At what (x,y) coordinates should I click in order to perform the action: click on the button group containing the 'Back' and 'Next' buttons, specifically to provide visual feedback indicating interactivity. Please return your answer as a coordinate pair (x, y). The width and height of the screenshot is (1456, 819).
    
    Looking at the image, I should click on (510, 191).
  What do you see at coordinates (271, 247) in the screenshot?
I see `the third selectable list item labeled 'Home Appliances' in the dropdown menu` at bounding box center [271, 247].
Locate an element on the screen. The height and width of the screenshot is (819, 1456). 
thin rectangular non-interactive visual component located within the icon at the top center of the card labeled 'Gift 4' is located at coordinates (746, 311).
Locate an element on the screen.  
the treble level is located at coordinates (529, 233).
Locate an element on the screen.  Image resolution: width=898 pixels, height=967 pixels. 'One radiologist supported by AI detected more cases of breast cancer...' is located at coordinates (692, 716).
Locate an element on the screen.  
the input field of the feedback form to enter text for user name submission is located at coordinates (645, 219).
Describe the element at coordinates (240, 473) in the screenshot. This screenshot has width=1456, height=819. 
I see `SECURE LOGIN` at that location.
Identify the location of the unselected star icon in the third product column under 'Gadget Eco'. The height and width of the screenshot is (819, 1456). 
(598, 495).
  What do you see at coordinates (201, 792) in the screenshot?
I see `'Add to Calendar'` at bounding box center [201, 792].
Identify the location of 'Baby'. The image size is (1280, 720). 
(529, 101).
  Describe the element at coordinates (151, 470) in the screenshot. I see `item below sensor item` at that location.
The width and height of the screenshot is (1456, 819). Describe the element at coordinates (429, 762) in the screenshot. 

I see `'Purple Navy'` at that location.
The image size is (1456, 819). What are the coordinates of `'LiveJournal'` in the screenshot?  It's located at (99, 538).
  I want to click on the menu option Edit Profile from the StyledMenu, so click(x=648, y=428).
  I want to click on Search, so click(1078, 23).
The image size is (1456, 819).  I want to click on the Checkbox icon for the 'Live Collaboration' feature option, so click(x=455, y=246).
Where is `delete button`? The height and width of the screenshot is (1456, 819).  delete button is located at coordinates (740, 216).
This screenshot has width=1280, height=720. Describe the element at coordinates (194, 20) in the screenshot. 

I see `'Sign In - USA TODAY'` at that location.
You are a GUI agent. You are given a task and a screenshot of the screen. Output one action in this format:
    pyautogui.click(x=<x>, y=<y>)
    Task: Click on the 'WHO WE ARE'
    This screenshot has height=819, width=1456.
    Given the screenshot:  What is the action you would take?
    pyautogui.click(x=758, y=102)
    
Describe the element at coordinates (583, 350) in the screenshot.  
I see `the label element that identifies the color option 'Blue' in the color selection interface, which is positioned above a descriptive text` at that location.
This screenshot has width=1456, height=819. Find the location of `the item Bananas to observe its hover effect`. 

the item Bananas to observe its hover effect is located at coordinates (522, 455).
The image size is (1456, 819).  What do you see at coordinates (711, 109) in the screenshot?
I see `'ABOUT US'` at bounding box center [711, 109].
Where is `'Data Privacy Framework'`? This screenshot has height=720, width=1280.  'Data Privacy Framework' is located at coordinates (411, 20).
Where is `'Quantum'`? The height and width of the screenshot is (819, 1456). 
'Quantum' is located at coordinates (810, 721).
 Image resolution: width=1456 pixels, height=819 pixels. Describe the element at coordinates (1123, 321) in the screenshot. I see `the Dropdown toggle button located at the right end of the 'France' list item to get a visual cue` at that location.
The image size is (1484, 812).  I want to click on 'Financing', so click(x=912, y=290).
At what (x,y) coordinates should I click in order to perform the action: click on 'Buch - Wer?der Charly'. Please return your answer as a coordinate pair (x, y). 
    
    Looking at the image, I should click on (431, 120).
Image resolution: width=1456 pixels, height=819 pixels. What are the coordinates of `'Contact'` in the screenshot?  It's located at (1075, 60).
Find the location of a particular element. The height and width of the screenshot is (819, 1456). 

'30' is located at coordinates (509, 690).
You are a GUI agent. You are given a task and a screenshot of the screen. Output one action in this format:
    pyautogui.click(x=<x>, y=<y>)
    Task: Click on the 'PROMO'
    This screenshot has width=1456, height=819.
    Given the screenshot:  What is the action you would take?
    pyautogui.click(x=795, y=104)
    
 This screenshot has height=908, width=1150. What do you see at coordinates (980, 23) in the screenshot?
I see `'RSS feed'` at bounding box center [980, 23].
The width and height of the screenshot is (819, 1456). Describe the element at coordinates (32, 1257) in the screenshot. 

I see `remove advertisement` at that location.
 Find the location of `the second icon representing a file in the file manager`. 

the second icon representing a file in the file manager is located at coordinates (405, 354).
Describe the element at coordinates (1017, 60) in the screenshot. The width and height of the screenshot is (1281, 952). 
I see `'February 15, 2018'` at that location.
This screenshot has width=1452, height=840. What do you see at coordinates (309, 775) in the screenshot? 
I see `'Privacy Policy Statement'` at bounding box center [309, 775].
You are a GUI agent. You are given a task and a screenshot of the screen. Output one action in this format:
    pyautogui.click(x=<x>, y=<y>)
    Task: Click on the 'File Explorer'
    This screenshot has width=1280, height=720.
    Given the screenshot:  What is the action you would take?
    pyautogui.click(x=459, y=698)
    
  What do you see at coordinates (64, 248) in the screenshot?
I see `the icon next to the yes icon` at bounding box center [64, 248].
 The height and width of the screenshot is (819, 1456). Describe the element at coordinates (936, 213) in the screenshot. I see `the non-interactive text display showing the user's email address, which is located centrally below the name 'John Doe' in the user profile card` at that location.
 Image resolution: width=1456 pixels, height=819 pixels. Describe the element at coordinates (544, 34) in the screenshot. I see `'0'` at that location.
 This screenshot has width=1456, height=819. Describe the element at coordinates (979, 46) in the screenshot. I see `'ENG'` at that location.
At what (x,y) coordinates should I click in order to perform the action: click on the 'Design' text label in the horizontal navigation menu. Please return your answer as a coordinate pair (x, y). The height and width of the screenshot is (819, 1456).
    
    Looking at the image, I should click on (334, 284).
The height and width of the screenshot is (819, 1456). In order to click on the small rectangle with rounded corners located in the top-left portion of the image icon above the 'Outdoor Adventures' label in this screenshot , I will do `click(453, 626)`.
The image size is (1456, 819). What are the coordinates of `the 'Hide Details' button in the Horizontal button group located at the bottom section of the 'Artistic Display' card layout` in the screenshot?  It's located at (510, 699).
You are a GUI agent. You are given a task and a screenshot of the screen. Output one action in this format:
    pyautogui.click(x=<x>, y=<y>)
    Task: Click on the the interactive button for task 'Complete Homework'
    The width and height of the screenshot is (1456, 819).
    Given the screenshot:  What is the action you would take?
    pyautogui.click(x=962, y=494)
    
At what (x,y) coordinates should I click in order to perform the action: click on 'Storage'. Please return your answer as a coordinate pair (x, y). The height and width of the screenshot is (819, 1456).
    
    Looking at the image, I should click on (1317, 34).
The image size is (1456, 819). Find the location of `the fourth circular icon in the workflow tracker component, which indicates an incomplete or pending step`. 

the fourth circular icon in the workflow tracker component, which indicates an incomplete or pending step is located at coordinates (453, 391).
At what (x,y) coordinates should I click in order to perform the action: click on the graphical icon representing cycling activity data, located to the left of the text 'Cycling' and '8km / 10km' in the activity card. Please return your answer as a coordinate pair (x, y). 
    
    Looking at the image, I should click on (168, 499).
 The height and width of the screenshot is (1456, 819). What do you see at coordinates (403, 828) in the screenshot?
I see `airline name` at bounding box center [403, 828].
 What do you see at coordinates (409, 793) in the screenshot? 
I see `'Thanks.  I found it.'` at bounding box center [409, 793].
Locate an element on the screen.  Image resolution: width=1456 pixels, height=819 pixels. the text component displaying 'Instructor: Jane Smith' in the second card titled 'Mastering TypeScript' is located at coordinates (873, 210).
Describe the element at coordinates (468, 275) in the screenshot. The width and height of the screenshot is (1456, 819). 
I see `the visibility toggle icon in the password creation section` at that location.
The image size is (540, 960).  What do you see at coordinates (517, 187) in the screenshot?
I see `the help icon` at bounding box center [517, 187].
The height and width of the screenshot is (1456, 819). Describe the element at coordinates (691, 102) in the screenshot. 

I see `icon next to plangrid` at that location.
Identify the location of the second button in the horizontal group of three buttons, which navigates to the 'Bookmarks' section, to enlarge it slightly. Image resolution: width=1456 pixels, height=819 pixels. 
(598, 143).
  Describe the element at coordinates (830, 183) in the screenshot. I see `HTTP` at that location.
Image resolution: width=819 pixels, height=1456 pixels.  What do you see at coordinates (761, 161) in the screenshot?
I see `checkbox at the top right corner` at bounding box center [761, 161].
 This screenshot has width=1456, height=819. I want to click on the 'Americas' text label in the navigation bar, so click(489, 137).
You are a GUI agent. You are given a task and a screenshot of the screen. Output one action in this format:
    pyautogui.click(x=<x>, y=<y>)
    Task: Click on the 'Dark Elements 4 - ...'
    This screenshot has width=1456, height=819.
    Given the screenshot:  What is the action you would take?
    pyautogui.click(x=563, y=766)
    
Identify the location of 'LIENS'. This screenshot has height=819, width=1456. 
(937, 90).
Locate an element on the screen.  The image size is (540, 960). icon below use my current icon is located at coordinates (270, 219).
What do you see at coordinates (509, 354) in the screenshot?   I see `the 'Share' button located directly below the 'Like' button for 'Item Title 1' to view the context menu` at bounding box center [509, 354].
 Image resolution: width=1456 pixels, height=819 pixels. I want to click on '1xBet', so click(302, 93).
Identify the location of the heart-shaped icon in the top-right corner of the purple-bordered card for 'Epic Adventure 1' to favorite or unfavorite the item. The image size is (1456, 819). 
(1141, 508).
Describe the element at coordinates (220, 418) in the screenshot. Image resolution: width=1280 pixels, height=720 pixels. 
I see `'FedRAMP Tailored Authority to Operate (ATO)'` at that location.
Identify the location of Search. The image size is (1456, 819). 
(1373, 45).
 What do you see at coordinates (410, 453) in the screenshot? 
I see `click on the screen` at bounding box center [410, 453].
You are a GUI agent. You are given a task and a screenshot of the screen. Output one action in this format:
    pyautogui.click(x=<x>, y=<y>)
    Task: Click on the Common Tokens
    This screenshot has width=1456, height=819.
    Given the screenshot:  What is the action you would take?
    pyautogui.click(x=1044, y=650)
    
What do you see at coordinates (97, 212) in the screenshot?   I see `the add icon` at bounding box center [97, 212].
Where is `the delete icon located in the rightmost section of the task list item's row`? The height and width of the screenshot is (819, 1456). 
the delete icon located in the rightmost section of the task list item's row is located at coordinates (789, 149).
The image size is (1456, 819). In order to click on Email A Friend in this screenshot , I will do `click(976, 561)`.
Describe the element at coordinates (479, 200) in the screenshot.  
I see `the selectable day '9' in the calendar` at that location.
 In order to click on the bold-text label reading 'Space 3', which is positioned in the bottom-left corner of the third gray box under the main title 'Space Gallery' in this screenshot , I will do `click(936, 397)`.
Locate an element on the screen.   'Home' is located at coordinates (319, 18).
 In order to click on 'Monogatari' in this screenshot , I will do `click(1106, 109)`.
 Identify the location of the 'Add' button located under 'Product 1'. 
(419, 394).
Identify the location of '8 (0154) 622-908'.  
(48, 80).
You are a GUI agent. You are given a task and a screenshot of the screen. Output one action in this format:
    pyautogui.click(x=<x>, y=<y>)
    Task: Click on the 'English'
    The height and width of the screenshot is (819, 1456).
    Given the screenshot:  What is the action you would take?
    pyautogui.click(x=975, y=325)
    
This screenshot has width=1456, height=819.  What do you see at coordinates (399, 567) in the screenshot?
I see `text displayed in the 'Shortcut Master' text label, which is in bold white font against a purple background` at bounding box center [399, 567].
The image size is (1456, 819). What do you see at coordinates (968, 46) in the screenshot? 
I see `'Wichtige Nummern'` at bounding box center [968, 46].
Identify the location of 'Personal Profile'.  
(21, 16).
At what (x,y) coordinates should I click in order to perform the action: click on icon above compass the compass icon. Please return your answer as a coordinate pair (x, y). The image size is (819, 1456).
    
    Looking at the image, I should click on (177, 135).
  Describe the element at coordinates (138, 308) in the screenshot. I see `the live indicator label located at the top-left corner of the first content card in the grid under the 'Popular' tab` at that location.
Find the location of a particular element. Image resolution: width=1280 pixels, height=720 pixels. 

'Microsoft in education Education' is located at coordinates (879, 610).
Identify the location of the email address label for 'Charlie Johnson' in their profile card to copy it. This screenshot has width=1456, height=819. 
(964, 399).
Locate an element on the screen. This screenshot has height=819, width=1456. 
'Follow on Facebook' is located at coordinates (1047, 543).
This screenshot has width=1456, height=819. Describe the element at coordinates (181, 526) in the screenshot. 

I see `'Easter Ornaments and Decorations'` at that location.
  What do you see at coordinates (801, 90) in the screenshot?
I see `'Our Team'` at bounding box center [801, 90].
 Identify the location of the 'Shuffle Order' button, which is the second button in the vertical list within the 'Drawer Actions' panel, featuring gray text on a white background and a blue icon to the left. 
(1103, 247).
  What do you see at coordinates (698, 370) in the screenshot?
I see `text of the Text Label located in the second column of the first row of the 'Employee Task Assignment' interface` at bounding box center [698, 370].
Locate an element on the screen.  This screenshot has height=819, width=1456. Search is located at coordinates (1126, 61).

### Direction
Rename "element" to "item" in the lines starting with the one containing "Identify the location of the email" and going on through the end of the data, and return those lines with nothing else changed.

### Final result
Identify the location of the email address label for 'Charlie Johnson' in their profile card to copy it. This screenshot has width=1456, height=819. 
(964, 399).
Locate an item on the screen. This screenshot has height=819, width=1456. 
'Follow on Facebook' is located at coordinates (1047, 543).
This screenshot has width=1456, height=819. Describe the item at coordinates (181, 526) in the screenshot. 

I see `'Easter Ornaments and Decorations'` at that location.
  What do you see at coordinates (801, 90) in the screenshot?
I see `'Our Team'` at bounding box center [801, 90].
 Identify the location of the 'Shuffle Order' button, which is the second button in the vertical list within the 'Drawer Actions' panel, featuring gray text on a white background and a blue icon to the left. 
(1103, 247).
  What do you see at coordinates (698, 370) in the screenshot?
I see `text of the Text Label located in the second column of the first row of the 'Employee Task Assignment' interface` at bounding box center [698, 370].
Locate an item on the screen.  This screenshot has height=819, width=1456. Search is located at coordinates (1126, 61).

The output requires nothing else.